Poison and Antidote

Subtitle: 

fr Richard Finn calls on us to enter into Christ’s self-sacrifice.

Date: 
Sunday, March 25, 2012
Quarter: 
Winter 2012

     John’s Gospel is building to a show-down. You can feel the rising tension. The Pharisees are watching for an opportunity to attack Jesus. And as they complain in the verse immediately preceding our passage, Jesus is increasingly the focus of wider attention: ‘the world has come after him’. At Cana, at the outset of his public ministry, Jesus told his Mother that his ‘hour’ had not yet come. Now, he tells us, it is here.   

     The question is whether we can see the show-down for all it really is. At one level Caiaphas and the religious authorities will conspire to face down a threat to their privilege, to sacrifice one man for the sake of ‘the people’. This first show-down is of their making. We will watch one man being scapegoated, arrested, tortured, and executed in a small but expedient piece of realpolitik.

     What Jesus now seeks to teach the crowds, however, is that at the same time another definitive show-down will take place between God himself and the devil, ‘the ruler of this world’. There is to be a ‘judgement’, a decisive victory of good over evil. To our amazement, this second show-down is to be played out in exactly the same events as the first: the betrayal and passion of Jesus Christ. The hour of Jesus’ glory is none other than the hour of his suffering: ‘Now my soul is troubled.’   

     We should not pass too quickly over this avowal, this confession of how deeply Jesus is moved, how badly he is thrown by the recognition of what now faces him. We should not pass on too quickly, first because that would be to reinforce our own inhumanity, a callous disregard. But there is another reason to pause at this bleak confession of human vulnerability. For what does Jesus do here? He turns to his Father in prayer.

     In that prayer his inner turmoil is offered up to the Father and, in the light of all that he has already preached and done to proclaim the Father’s kingdom, Jesus now accepts the violence to come. What others plot, he willing takes upon himself as an act of love, of self-sacrifice.

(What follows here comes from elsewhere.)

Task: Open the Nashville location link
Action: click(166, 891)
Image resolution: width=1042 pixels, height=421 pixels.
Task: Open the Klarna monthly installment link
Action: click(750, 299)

     We need to linger over this, because this is how the first show-down becomes its very opposite. This is how the poison becomes its own antidote. There is no magic, no hidden mechanism, but the loving prayer of Son for Father, a prayer which thereby gives new meaning to what will come. You might say that by this prayer everything to follow will itself have the character of a prayer, an act of self-surrender, a self-offering of the Son to his Father. And as this prayer is answered by the Father, so will that final prayer be answered resoundingly in the resurrection of Jesus.

 

     In our first reading, Jeremiah speaks of God writing his law on our hearts. It is the law of love itself. You shall love the Lord your God ... and you neighbour as yourself. What does that image mean, to write on the heart? It isn’t as though our hearts have known nothing of God’s law. We are each of us made in the image and likeness of God. We were given reason. We were made for love. That’s what makes it possible for us to develop in adult life an informed conscience, and to follow it. Mind and heart can so inform each other as to point us to the truth. 

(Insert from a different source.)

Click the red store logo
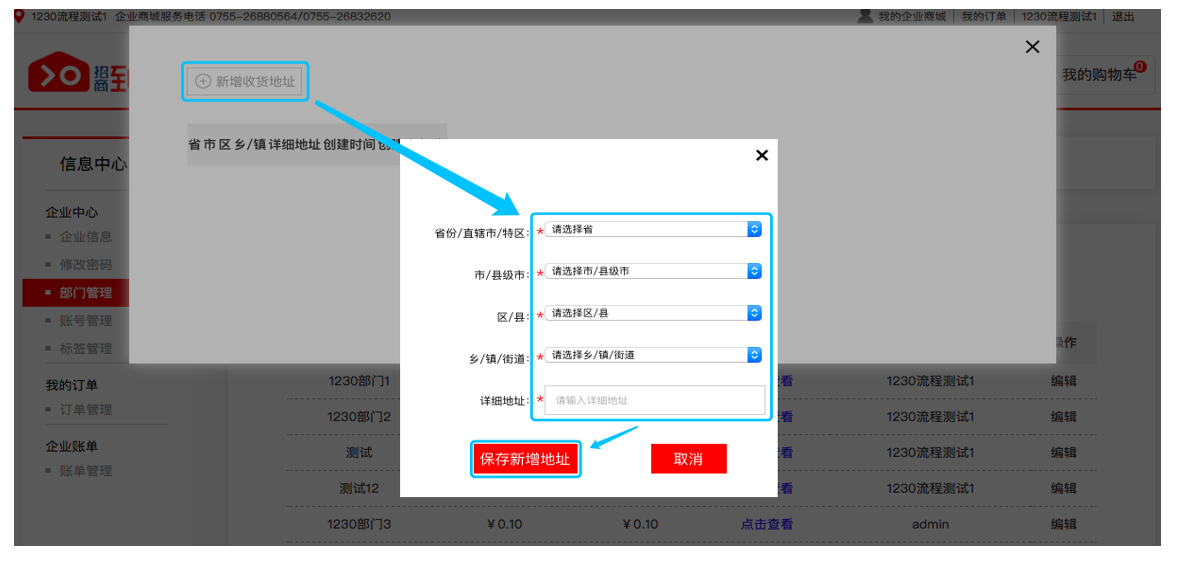 pos(58,75)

     But God’s image was obscured by sin. Conscience was weakened and distorted. The writing had to be restored and written into the very structure of our desiring by the cross of Christ.   

     By baptism that writing has already made its mark in us. And the time will come when God’s law is second nature, when our hearts will no longer be fickle, deceitful, grudging. We will no longer be selfish. We shall follow God’s law – not because we have to, but because we really want to, because we shall see his will for us as the nothing other than the expression of our true good and of God’s love for us.

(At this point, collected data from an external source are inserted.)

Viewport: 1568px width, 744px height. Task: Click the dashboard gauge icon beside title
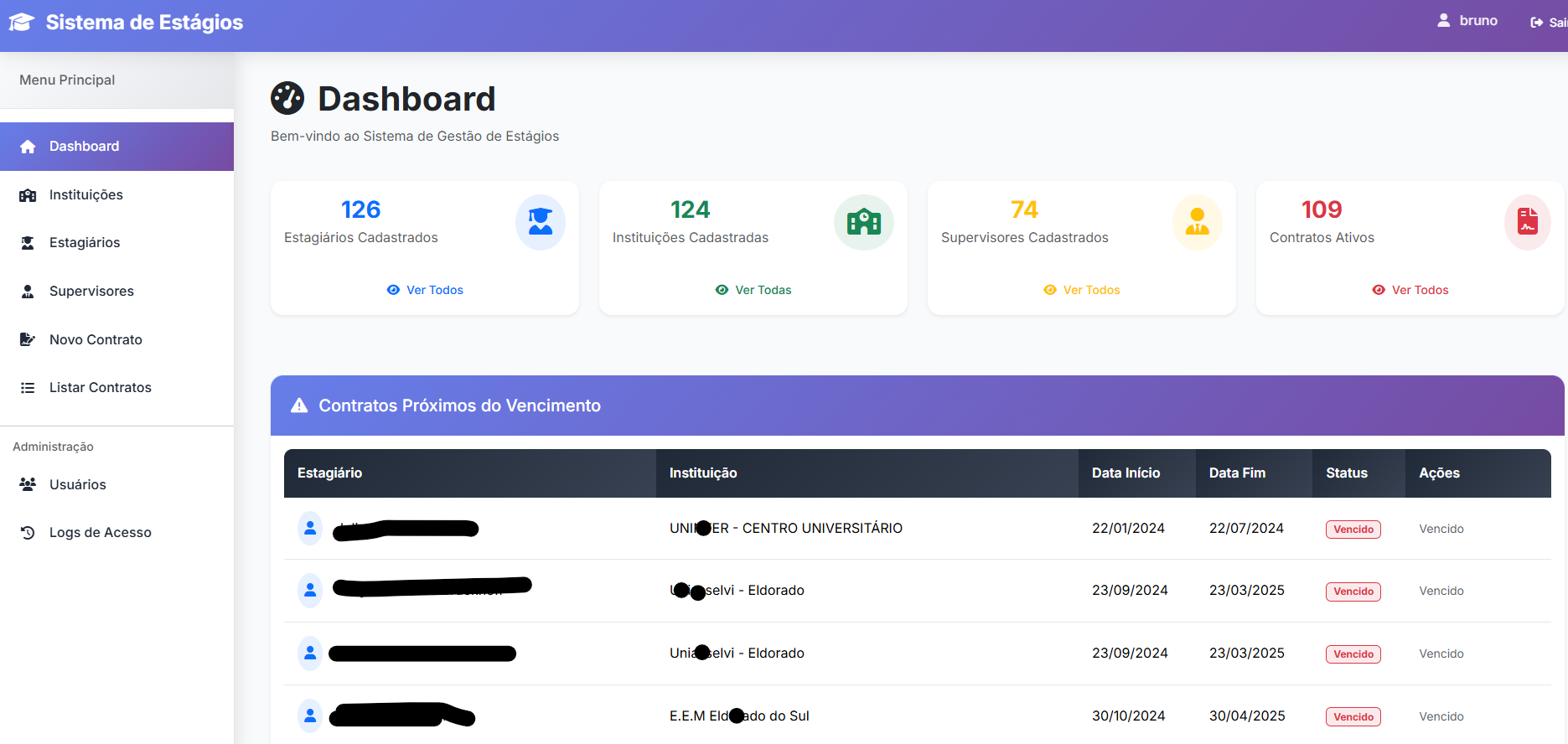coord(287,99)
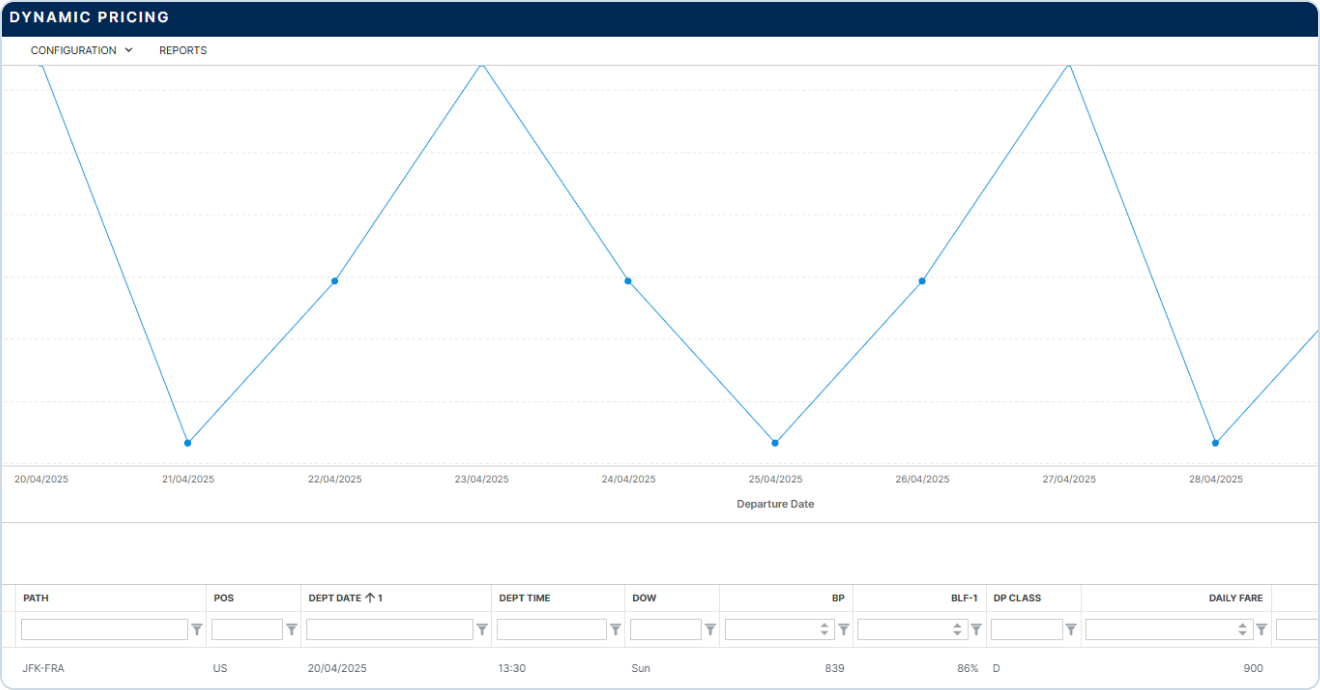1320x690 pixels.
Task: Focus the DEPT TIME filter field
Action: [551, 630]
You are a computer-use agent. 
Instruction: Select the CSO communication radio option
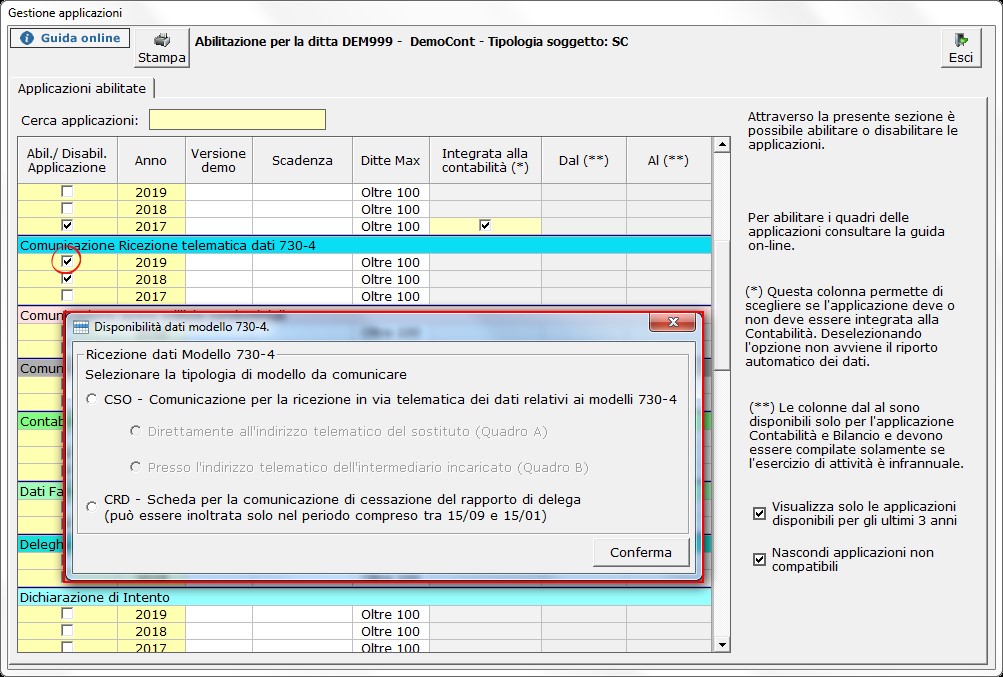pos(92,399)
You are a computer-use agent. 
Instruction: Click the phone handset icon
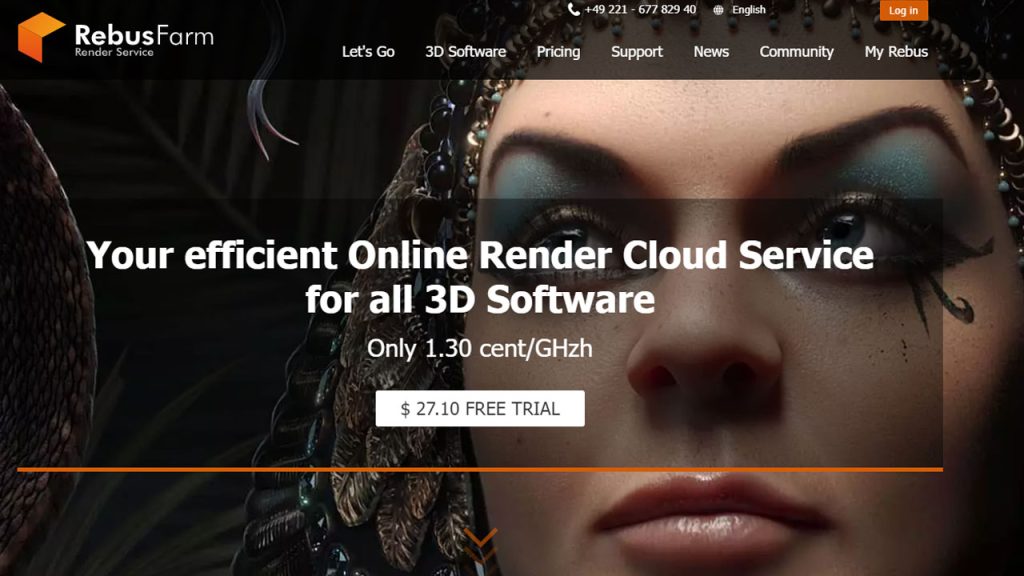tap(573, 9)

     To complete the process, though, now requires a battle with our petty selfishness in what is a form of death. That is why Jesus speaks of losing our life in order to find life. It is a form of death, because, as the Letter to the Hebrews suggests in the second reading, after the learning of hard truths about ourselves, we must sacrifice wrongful pleasures, habitual injustices, false gods. And it hurts to surrender those ways of living. It hurts both when we first start to serve others and when we seek to deepen that service. 

     Whatever our age, we can’t say that we’ve finally cracked it, that there’s nothing left to tackle, that we are immune from these growing pains. But as the soul of Jesus was troubled, and as Jesus offered up his anguish in prayer, so, too, we must experience the anguish of discipleship, and hope to find his resolve as that anguish is lifted up to God in prayer. 

 

 

fr Richard Finn OP is the Regent of Studies of the English Dominicans and Regent of Blackfriars Hall, Oxford.